Begin Data listing

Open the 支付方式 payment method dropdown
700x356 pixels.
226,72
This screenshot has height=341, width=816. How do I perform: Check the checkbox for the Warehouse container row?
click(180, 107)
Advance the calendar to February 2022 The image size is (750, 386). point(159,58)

End Data listing
Begin Data listing

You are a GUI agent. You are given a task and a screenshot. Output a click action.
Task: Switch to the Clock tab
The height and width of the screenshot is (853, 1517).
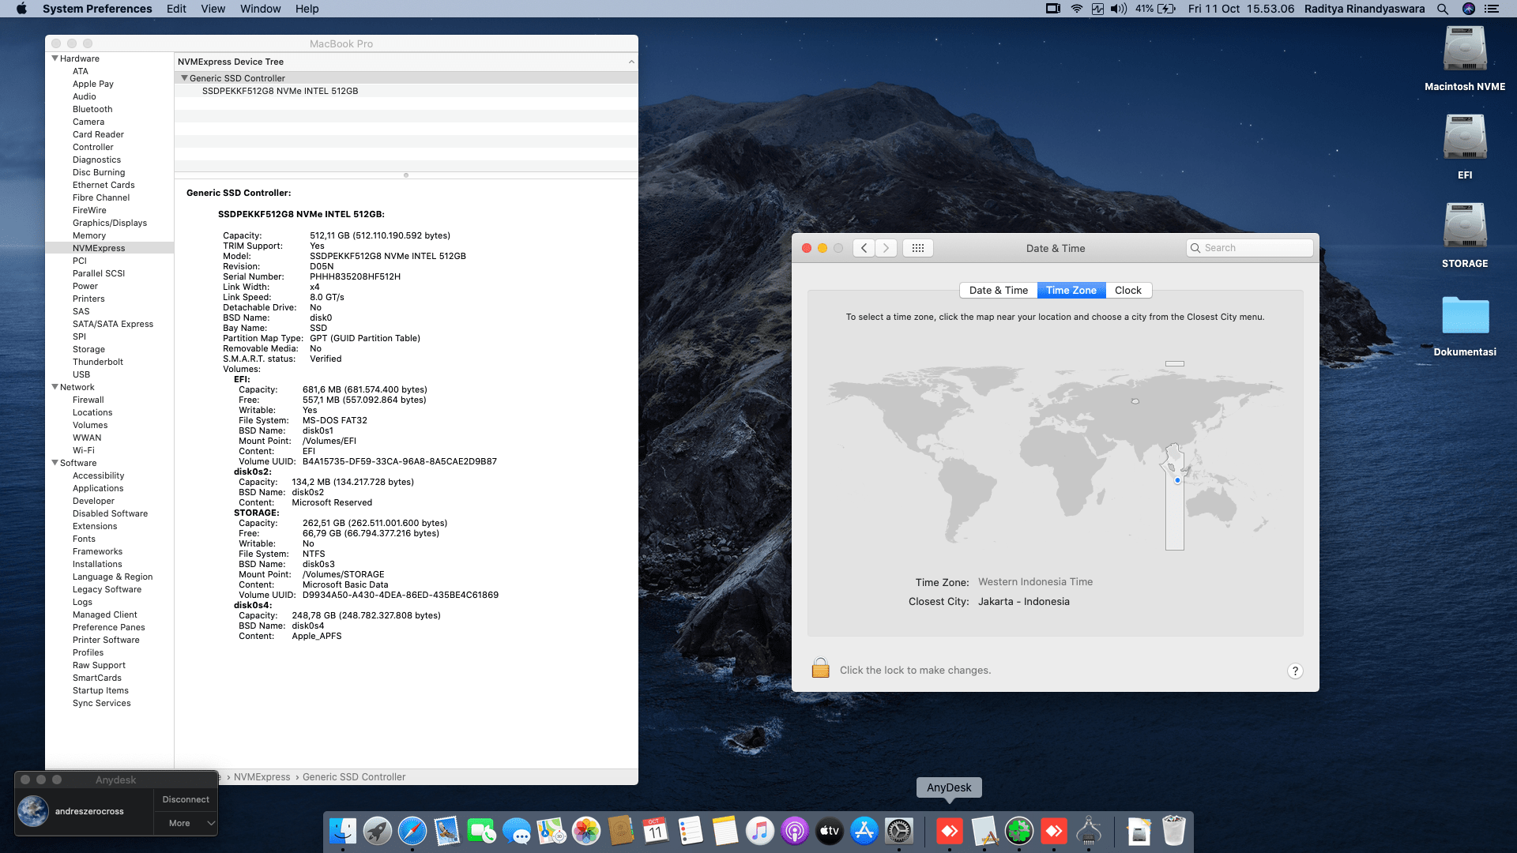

End Data listing
Begin Data listing

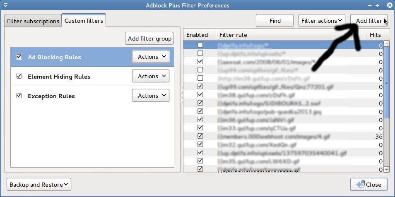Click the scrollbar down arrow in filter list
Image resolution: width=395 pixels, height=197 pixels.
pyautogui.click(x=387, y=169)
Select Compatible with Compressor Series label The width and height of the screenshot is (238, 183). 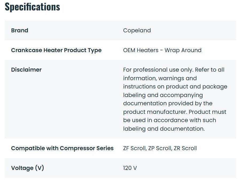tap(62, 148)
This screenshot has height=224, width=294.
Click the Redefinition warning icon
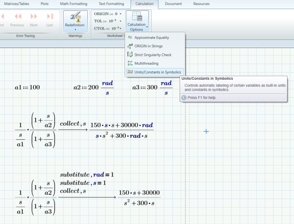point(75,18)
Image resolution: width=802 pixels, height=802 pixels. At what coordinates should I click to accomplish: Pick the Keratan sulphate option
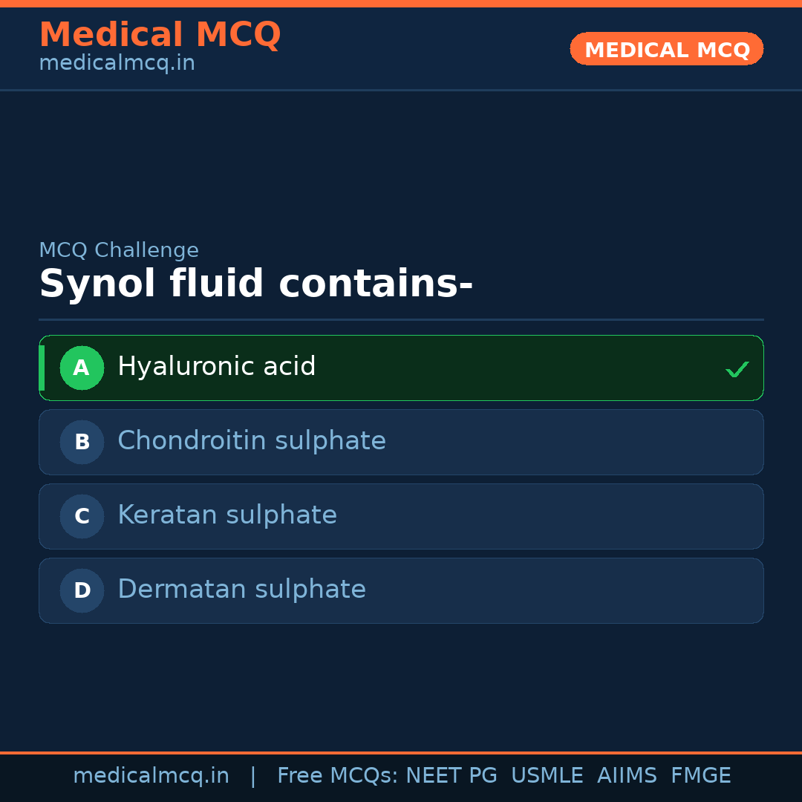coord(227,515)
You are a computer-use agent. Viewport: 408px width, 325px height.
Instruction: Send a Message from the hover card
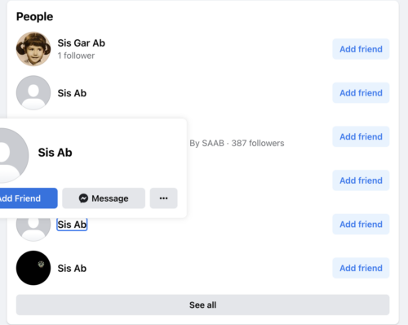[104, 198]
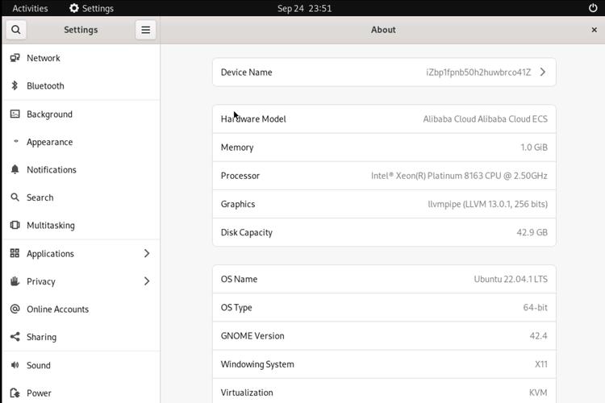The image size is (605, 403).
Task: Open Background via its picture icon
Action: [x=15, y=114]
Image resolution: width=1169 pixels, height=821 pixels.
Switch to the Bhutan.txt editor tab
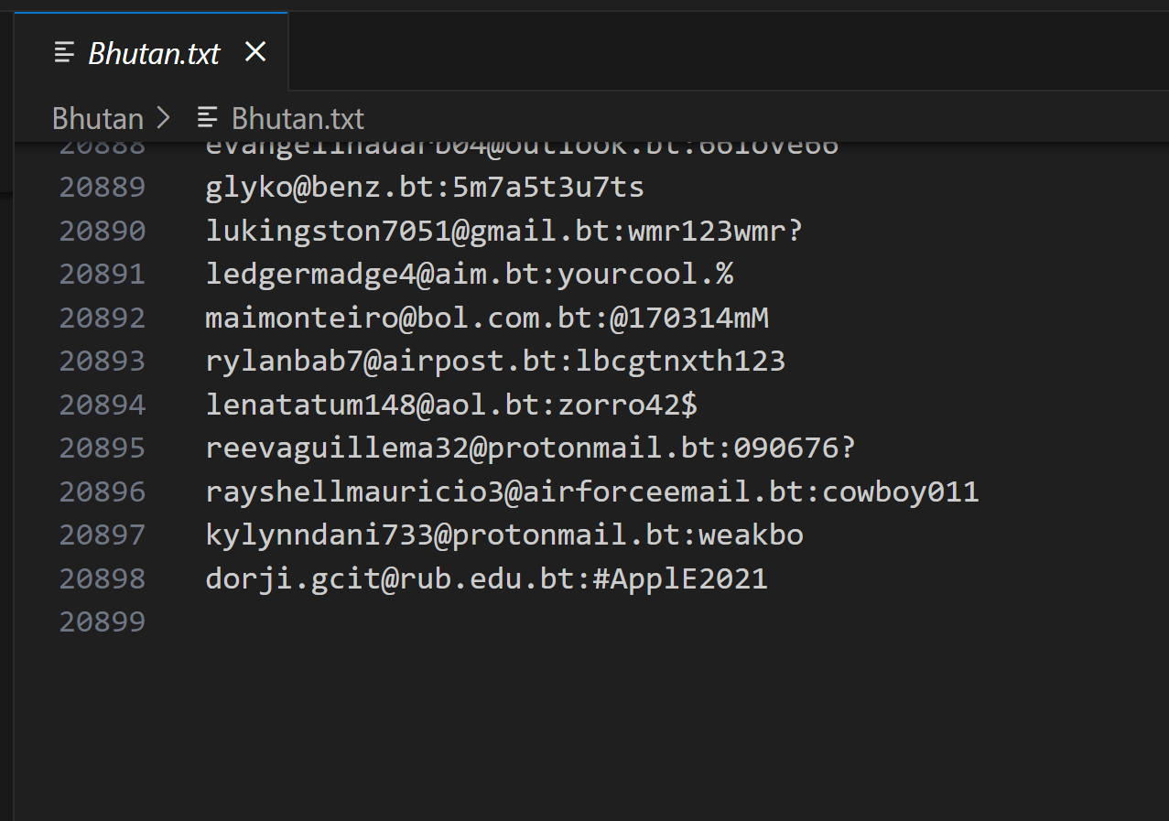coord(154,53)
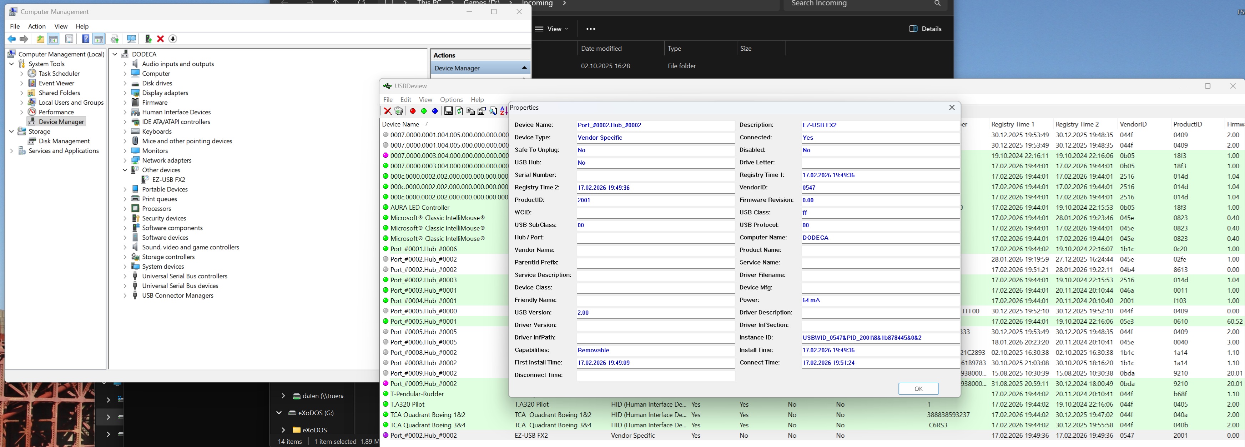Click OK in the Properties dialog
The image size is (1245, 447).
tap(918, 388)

End Data listing

== Your task ==
Take the part of the records that opens with the line containing "Open the 支付方式 payment method dropdown" and closes with the line containing "Advance the calendar", both lines included. Reproduce only that part in full, requests included, adding 91 to every coordinate given in the answers.

== Answer for the task ==
Open the 支付方式 payment method dropdown
700x356 pixels.
317,163
This screenshot has height=341, width=816. How do I perform: Check the checkbox for the Warehouse container row?
click(271, 198)
Advance the calendar to February 2022 The image size is (750, 386). point(250,149)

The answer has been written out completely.